Jellyfish Barge, finalista UNECE Ideas for Change Award, verrà ancorato nell’Arno

[27 marzo 2015]

Si chiama Jellyfish Barge, è made in Toscana e ed è stata progettata per Expo 2015, la serra solare galleggiante che dal primo maggio  fino a settembre sarà ancorata nell’Arno all’altezza del Ponte San Niccolò a Firenze.

Jellyfish Barge, che ha portato la Toscana a essere tra i 5 finalisti del premio dell’Onu “UNECE Ideas for Change Award”, presentata oggi a Palazzo Vecchio in occasione dell’evento “Firenze e la Toscana nell’anno dell’Expo”, è una  serra galleggiante all’avanguardia che sfrutta solo energia rinnovabile per produrre alimenti, senza consumo di suolo e con grande risparmio d’acqua.  E’ stata realizzato su un progetto di Pnat Srl- DISPAA dell’Università di Firenze che è stato finanziato dalla Regione Toscana.

Jellyfish Barge è composta di un basamento in legno di circa 70 metri quadrati, che galleggia su fusti di plastica reimpiegati per l’occasione. Sopra viene montata una serra in vetro per le coltivazioni. All’interno un sistema di coltivazione idroponica garantisce un risparmio del 70% di acqua rispetto alle colture tradizionali, grazie al riuso dell’acqua. Grazie all’energia solare la serra è anche in grado di produrre acqua pulita (fino a 150 litri al giorno) da acqua salata, salmastra o inquinata. L’energia che fa funzionare Jellyfish è fornita da pannelli fotovoltaici, mini turbine eoliche e un sistema che sfrutta il moto ondoso per produrre elettricità.
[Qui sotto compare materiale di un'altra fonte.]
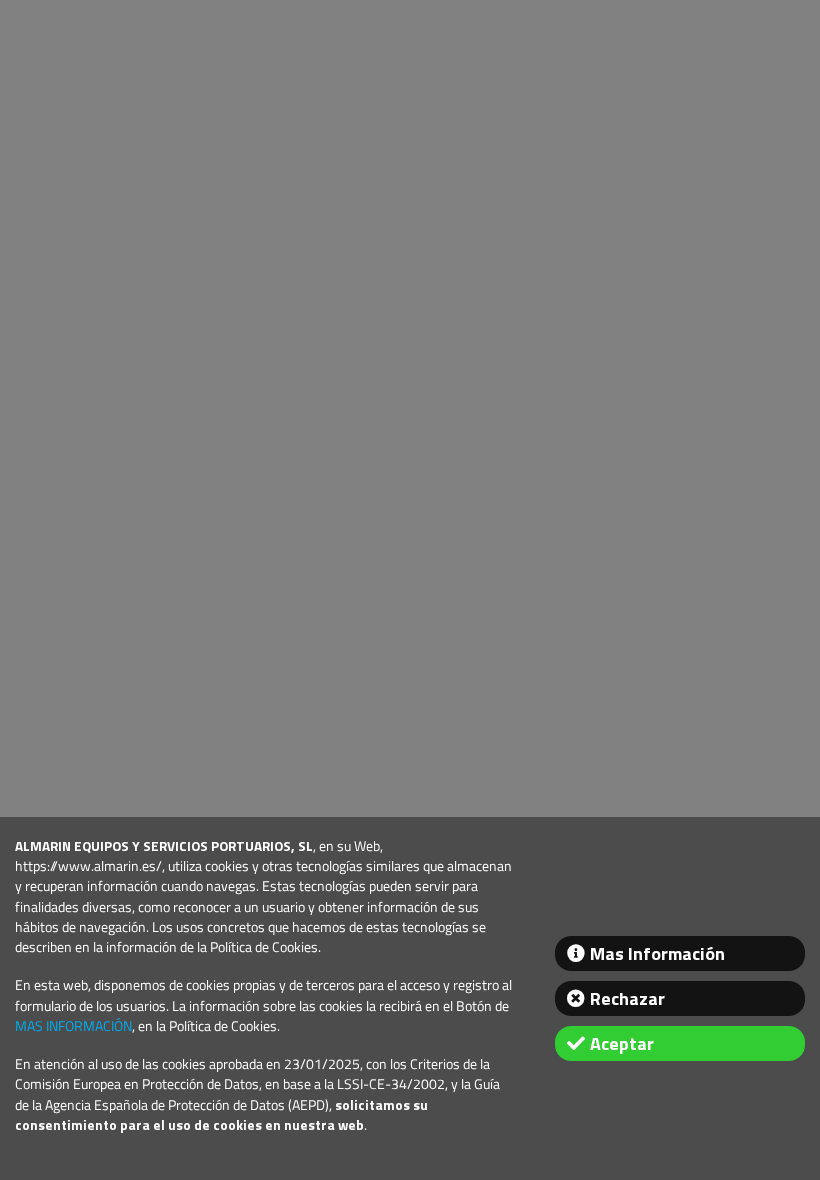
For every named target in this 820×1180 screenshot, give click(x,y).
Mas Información (657, 953)
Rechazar (627, 998)
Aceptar (622, 1043)
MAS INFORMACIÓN (73, 1026)
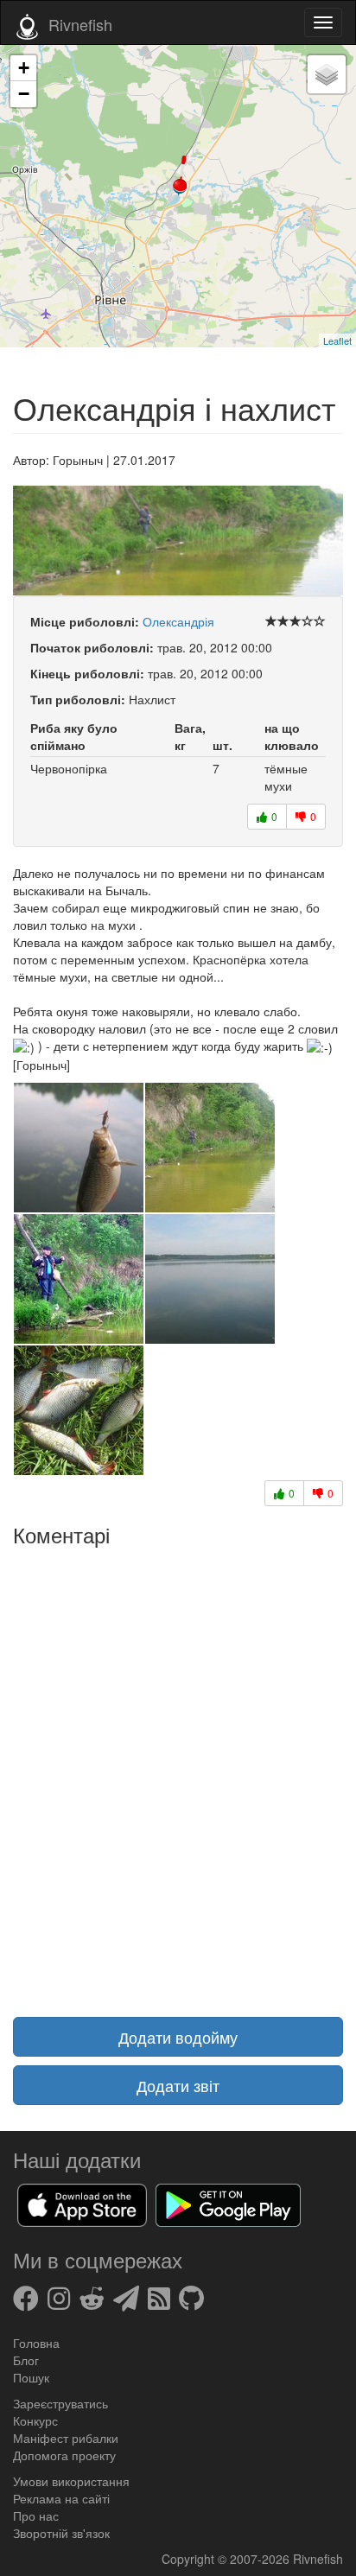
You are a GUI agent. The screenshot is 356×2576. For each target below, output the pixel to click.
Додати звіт (178, 2085)
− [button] (23, 94)
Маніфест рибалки (65, 2437)
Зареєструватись (60, 2403)
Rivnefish (318, 2558)
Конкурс (35, 2420)
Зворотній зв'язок (61, 2532)
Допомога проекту (64, 2455)
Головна (36, 2342)
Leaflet (337, 340)
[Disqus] (178, 1771)
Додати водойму (178, 2037)
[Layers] (327, 74)
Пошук (31, 2377)
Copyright (190, 2558)
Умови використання (71, 2481)
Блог (26, 2360)
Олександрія (178, 621)
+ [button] (23, 68)
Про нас (36, 2515)
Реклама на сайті (61, 2498)
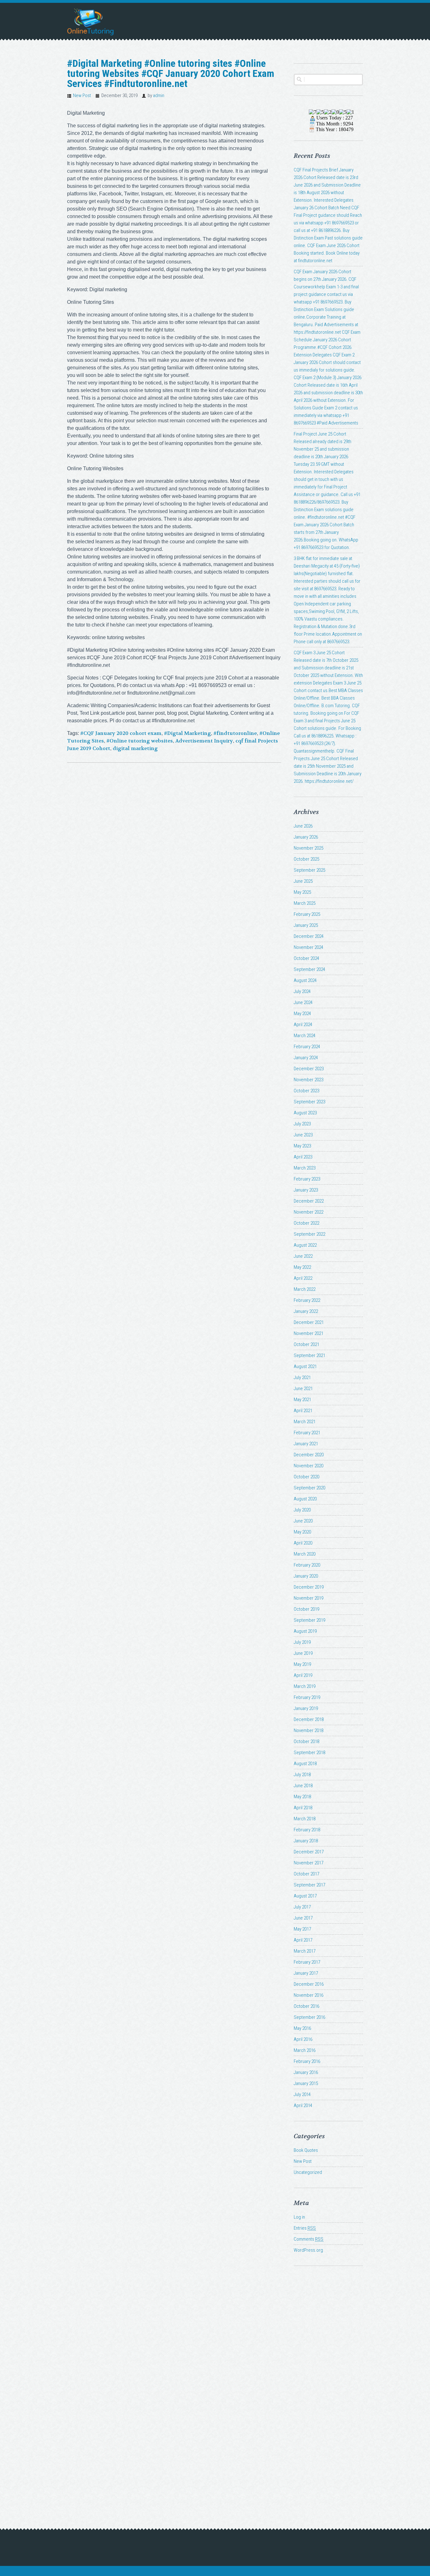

L’assessore regionale all’agricoltura con delega alle attività Expo, Gianni Salvadori, ha spiegato che Jellyfish Barge è stato finanziato perché «rappresenta un esempio di quello che la ricerca, una ricerca di grande livello come quella che abbiamo in Toscana  può portare in termini di innovazione, ma anche di sostenibilità e partendo da materiali di recupero. Ed è totalmente coerente con il tema dell’Expo, “Nutrire il pianeta, energia per la Vita”. Il 14 aprile con il team guidato dal professor Stefano Mancuso dell’Università di Firenze (Pnat Srl- DISPAA) che ha realizzato la serra siamo stati inoltre invitati presso il Palais des Nations di Ginevra dove i delegati di 56 Paesi membri e una giuria di esperti voteranno per il vincitore finale. Naturalmente la Toscana farà del suo meglio per vincere ma essere fra i 5 finalisti di un premio mondiale è già un bel riconoscimento della capacità di innovazione della nostra Regione».